Establishing a Security Operation Center is a great way to reduce the risk of cyber attacks damaging your organization by detecting and investigating suspicious events derived from infrastructure and network data. In traditionally heavily regulated industries such as banking, the motivation to establish a SOC is often further complimented by a regulatory requirement. It is therefore no wonder that SOCs have been and still are on the rise. As for In-House SOCs, “only 30 percent of organizations had this capability in 2017 and 2018, that number jumps to over half (51%)” (DomainTools).
But as usual, increased security and risk reduction comes at a cost, and a SOC’s price tag can be significant. Adding up to the cost of SIEM tools are in-demand cyber security professionals whose salaries reflect their scarcity on the job market, the cost of setting up and maintaining the systems, developing processes and procedures as well as regular trainings and awareness measures.
It is only fair to expect the return on investment to reflect the large sum of money spent – that is for the SOC to run effectively and efficiently in order to secure further funding. But what does that mean?
I would like to briefly discuss a few key points when it comes to properly evaluate a SOC’s performance and capabilities. I will refrain from proposing a one size fits all-approach, but rather outline which common issues I have encountered and which approach I prefer to avoid them.
I will take into account that – like many security functions – a well-operating SOC can be perceived as a bit of a black box, as it will prevent large-scale security incidents from occurring, making it seem like the company is not at risk and is spending too much on security. Cost and budget are always important factors when it comes to risk management, the right balance between providing clear and understandable numbers and sticking to performance indicators that actually signify performance has to be found.

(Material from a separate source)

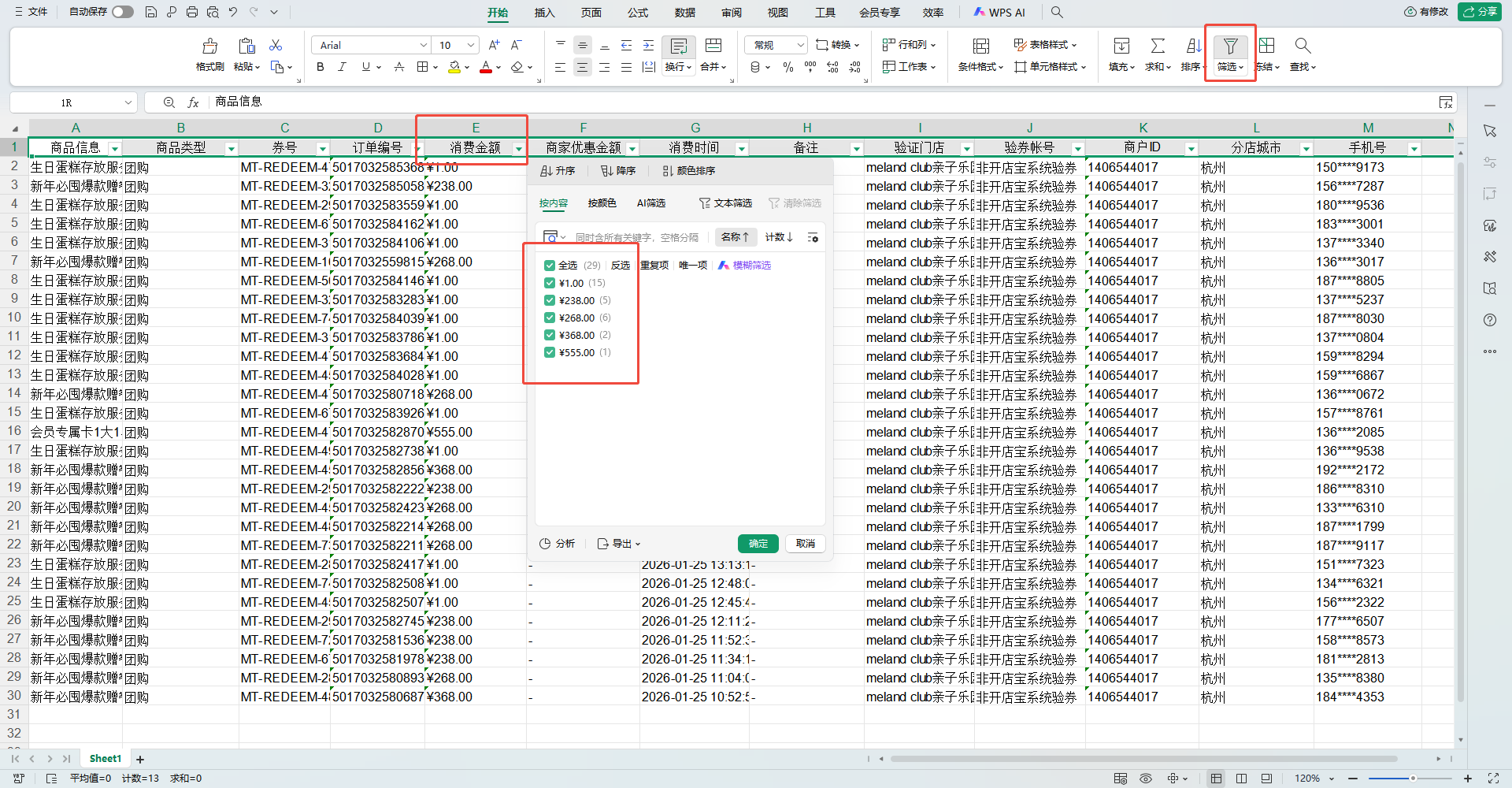
Task: Click the Conditional Formatting (条件格式) icon
Action: [x=980, y=46]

The limitations of security by numbers and metrics-based KPIs
To demonstrate performance, metrics and key performance indicators (KPI) are often employed. A metric is an atomic data point (e.g. the number of tickets an analyst closed in a day) while a KPI sets an expected or acceptable range for the KPI to fall into (e.g. each analyst is supposed to close from x – x+y tickets in a day).
The below table from the SANS institute’s 2019 SOC survey conveys that the top 3 metrics used to track and report a SOC’s performance are the number of incidents/cases handled, the time from detection to containment to eradication (i.e. the time from detection to full closure) and the number of incidents/cases closed per shift.

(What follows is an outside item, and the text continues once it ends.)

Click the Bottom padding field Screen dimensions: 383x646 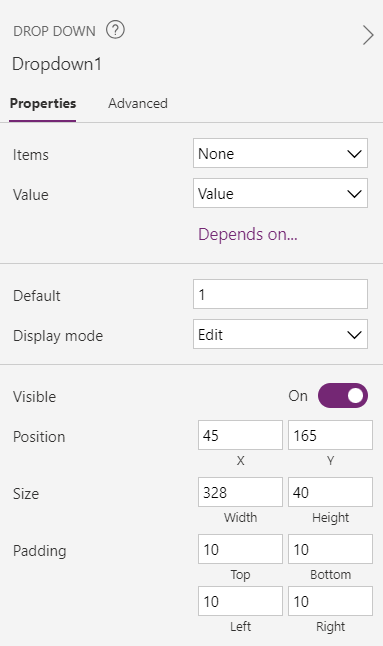click(x=330, y=549)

Metrics are popular because they quantify complex matters into one or several simple numbers. As the report states, “It’s easy to count; it’s easy to extract this data in an automated fashion; and it’s an easy way to proclaim, ‘We’re doing something!’ Or, ‚We did more this week than last week!‘“ (SANS Institute). But busy does not equal secure.
There are 3 main issues that can arise when using metrics and KPIs to measure a SOC’s performance:
- Picking out metrics commonly associated with a high workload or -speed does not ensure that the SOC is actually performing well. This is most apparent with the second-most used metric of the time it takes to fully resolve an incident as this will vary greatly depending on the complexity of the cases. Complex incidents may take months to actually resolve (including a full scoping, containment, communication and lessons learned). Teams should not be punished for being diligent where they should be.

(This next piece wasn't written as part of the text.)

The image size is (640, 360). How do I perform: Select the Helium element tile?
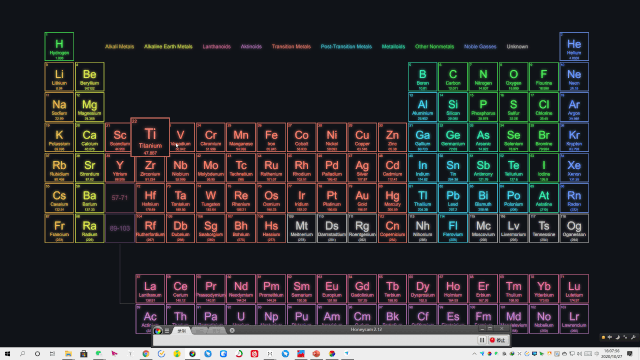point(574,47)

As a metric, e.g. the number of cases handled or closed are atomic pieces of information without much context and meaning to it. This data point could be made into a KPI by defining a range the metric would need to fall into to be deemed acceptable. This works well if the expected value range can be foreseen and quantified, as in ‘You answered 8 out of 10 questions correctly’. For a SOC there is no fixed number of cases supposed to reliably come up each shift.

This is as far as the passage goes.